Wednesday, February 24, 2010
Stay On Top of Electoral Manipulation
By David Bozeman
After being pummeled in '06 and '08, Republicans are regaining their footing. With the potential for huge gains this November -- including the possibility of retaking the House and Senate -- the base isn't going to let anything as mundane as electoral manipulation dampen their spirits.
It is not merely the registering-of-the-dead style of which ACORN has been accused that should keep Republicans alert. Open legislation, primarily by Democrats, and court rulings could add millions of new voters to the rolls and change the dynamics of elections well into the future.
A new bill before Congress, the Voter Registration Modernization Act, would require all state to allow voters to register online by 2012. Arizona pioneered the practice, which other states are considering, and numerous others, including the electorally vital Michigan , New Jersey and New York are debating their own pending legislation.

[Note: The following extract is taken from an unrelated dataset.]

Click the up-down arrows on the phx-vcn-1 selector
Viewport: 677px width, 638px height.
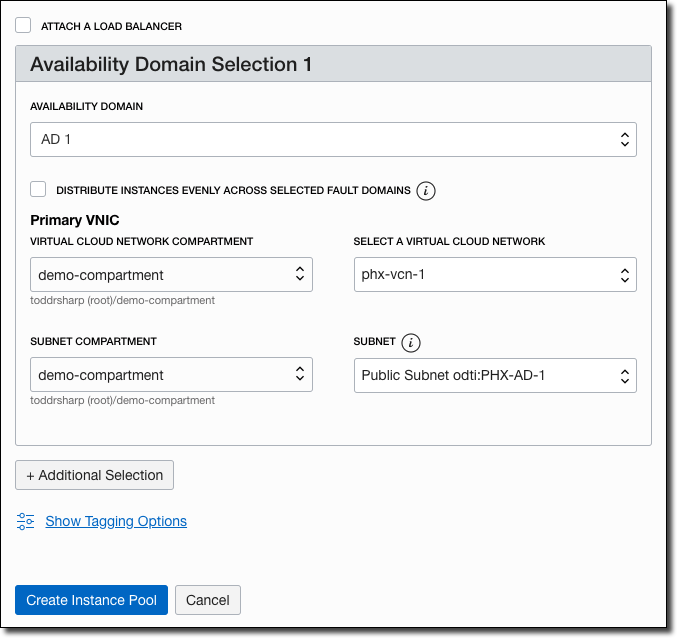point(624,274)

Universal voter registration is a vital plank in the liberal agenda. According to WorldNetDaily.com, Senator Chuck Schumer (NY) and Representative John Conyers (MI), both Democrats, are planning to introduce a universal voter registration bill. Details are sketchy, but author John Fund (How the Obama Administration Plans to Undermine Our Elections) writes that Obama and the Democrats would like to see every eligible citizen automatically and permanently registered, using DMV records, income tax returns, welfare rolls and unemployment lists.
Putting it under federal control, according to the left's reasoning, would streamline the process and reduce instances of local corruption (and one always hears of 'convenience' for Internet-generation voters). According to The Nation, between two and four millions people were denied their voting rights in 2008. Editor Katrina Heuvel and other leftists routinely tout the 90% registration rates in Canada , France , Venezuela , Russia and other progressive nations.
In the U.S. , the notoriously liberal 9th Circuit Court recently cleared the way for inmates to vote from prison, ruling that a denial of their rights (in Washington state) is unfair to those groups with higher incarceration rates.
One might ask why the concern with bringing new voters into the process. The concern is less with numbers than with mindset. While conservatives and liberals cherish voting as a fundamental right, conservatives tend to stress the inherent responsibility to make reasoned, informed decisions on what is best for the community, state or nation. The Michigan online law, by contrast, would reportedly allow procrastinators and the idle to register up to 4pm the day before an election. Spur-of-the-moment voters also enjoy same-day registration in nine other states, including Iowa , North Carolina and Wisconsin .
Are these really the most informed, passionate citizens among us? Yet through them, Democrats seek to swell their numbers and seal permanent majorities. While conservatives certainly work within electoral realities, they tend to recognize voters not as blocs but as autonomous citizens with a distinct duty to keep their governments small and accountable.
Streamlining and simplifying the electoral process is fine, but not to cater to the civic-ally lazy. If registering and voting takes a little extra effort, then maybe citizens will give each vote the weight it deserves. Our republic need not buckle beneath the will of the uninformed if we insist that electoral reform serve the needs of an enlightened citizenry and not replace it.
David Bozeman, former Libertarian Party Chairman, is a Liberty Features Syndicated writer for Americans for Limited Government.